How 400M iOS devices changes everything
Most of the planet at least paid a little bit of attention to the announcement of the iPhone 5 on Sept. 12th. The anticipation for the announcement was so high, that sales of the iPhone 4 and iPhone 4s actually dipped some in the last quarter.
While I like all of the things Apple has done with the new iPhone — and I have already ordered mine — I found the other information given at the announcement to be astounding.
The numbers — presented in the keynote by CEO Tim Cook — were more than just significant. Especially when viewed from the perspective of the KuppingerCole API Economy Axioms.
These axioms are based on The API Economy phenomena that is occurring at the same time and the computing troika trends—cloud, social and mobile computing.
The KuppingerCole API Axioms
- Everyone and everything will be API-enabled
- The API Ecosystem is core to any cloud strategy
- Baking core competency in an API-set is an economic imperative
- Enterprise inside-out
- Enterprise outside-in
Axiom #1: Everything and Everyone will be API-enabled
Understanding the first axiom is straight forward. KuppingerCole envisions that everyone — meaning all entities not just people — and everything — even non-smart objects — will be API-enabled. It is also understood that being API-enabled necessarily requires at least one identity for everyone and everything. And in reality, almost everyone will have multiple personas and relevant identifiers and therefore multiple identities.Now that I have set the context with Axiom #1, let’s look at what Mr. Cook talked about.
He first gave us the total number of iOS devices to date. I knew the total was large but I had no idea just how large. As of the end of June 2012, there are a whopping 400M iOS devices. The rest of the numbers are just as mind boggling.
- 400 million iOS devices
- 700,000 apps in the app store
- Average person uses 100+ apps
- 84 million iPads
- 68% market share of the tablet market
- 17 million iPads sold during April-June 2012
- 94% of Fortune 500 investing in or deploying iPads at work
- 2.5 connections for every person on earth (19 billion) by 2016
- 3.4 billion Internet users (45% of the planet’s population) by 2016
- 1.3 zettabytes of annual IP traffic (Zettabyte = one sextillion or 1E+21) by 2016. This is four times as much traffic as in 2011.
Apple’s revelation of the actual numbers of iOS devices not only shows us that we are well on our way to that number, but in all likelihood we will surpass all predictions my some margin.
What does all this Mean?
The way we have been federating identities across domains using federated naming systems will simply not scale to address the needs we already have.The wave of device proliferation isn’t coming in the future, it has already washed over us and is causing big identity related issues.
We all need to understand this phenomena and begin to engage in addressing the matter in an intentional way.
Let me explain a little more.
Today, all federated naming systems designed to map IDs to services are Admin-intensive. They all require and admin to make and verify the mappings by hand. One by one.
If you do the math, it would take more than a 640,000 admins working round the clock 5 years to get all of the mappings completed. And that is if it only takes 10 min or so per mapping and there are no mistakes.
In other words, today’s approach isn’t going to cut it.
We are in much need of an automated method to provision federated naming systems.
The good news is that there are initiatives a foot that could help us in these matters.
- OpenID Connect — API specification for SAML and other protocols using OAuth 2.0
- OAuth 2.0 — Standardized authorization delegation protocol
- SCIM — System for Cross-domain Identity Management — standardized provisioning protocol
- UMA — User-Managed Access — standardized user-managed Identity management protocol
Summary
The need to understand the identity explosion is not something that is in the future.It already upon us.

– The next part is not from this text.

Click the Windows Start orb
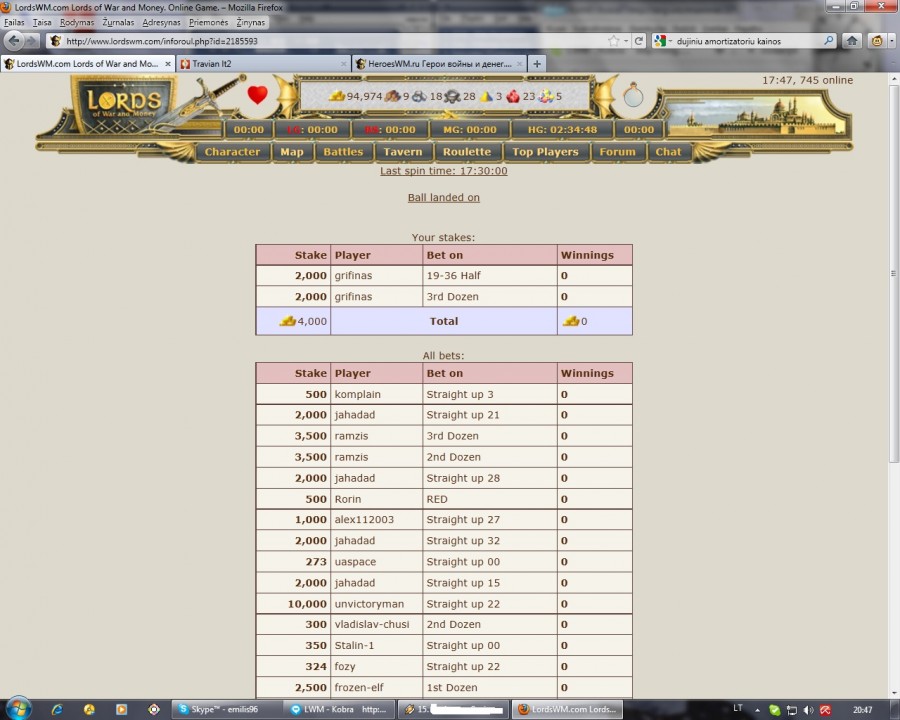This screenshot has height=720, width=900. [18, 709]

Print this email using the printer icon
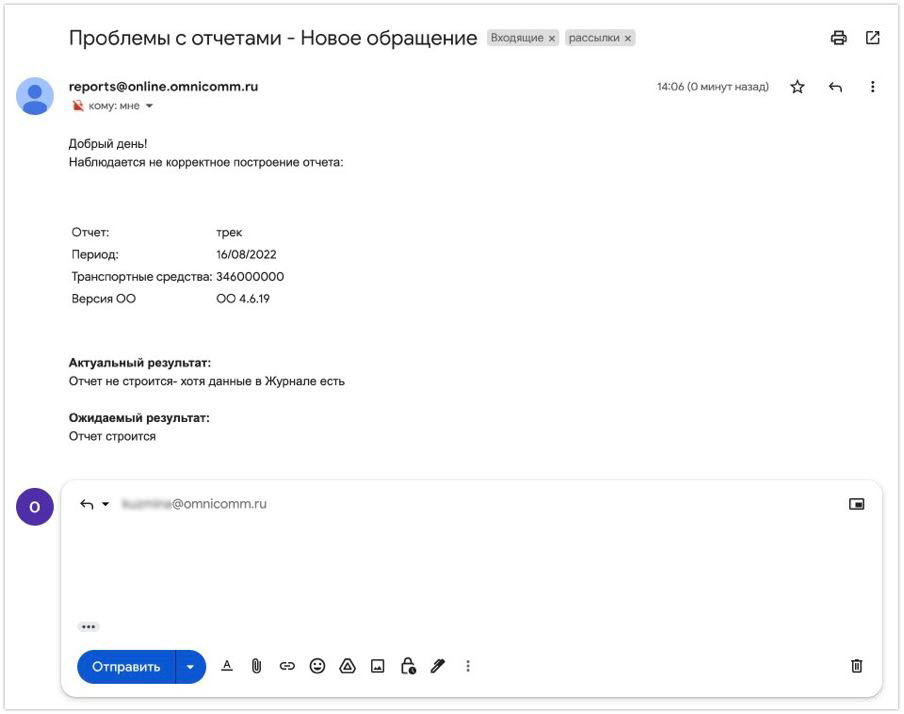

We need to begin understanding the new wave of standards that will allow organizations to automate identity management in the enterprise post-haste.
There are dangers that need to be considered along this post-haste path.
None of the protocols — despite their rapid standardization tracking — have been proven to be tractable or robust enough to handle the extreme situation they are being thrust into.
We are in new — very exciting and rewarding — territory.
It is critical that we educate ourselves about the issues and keep abreast of what is happening.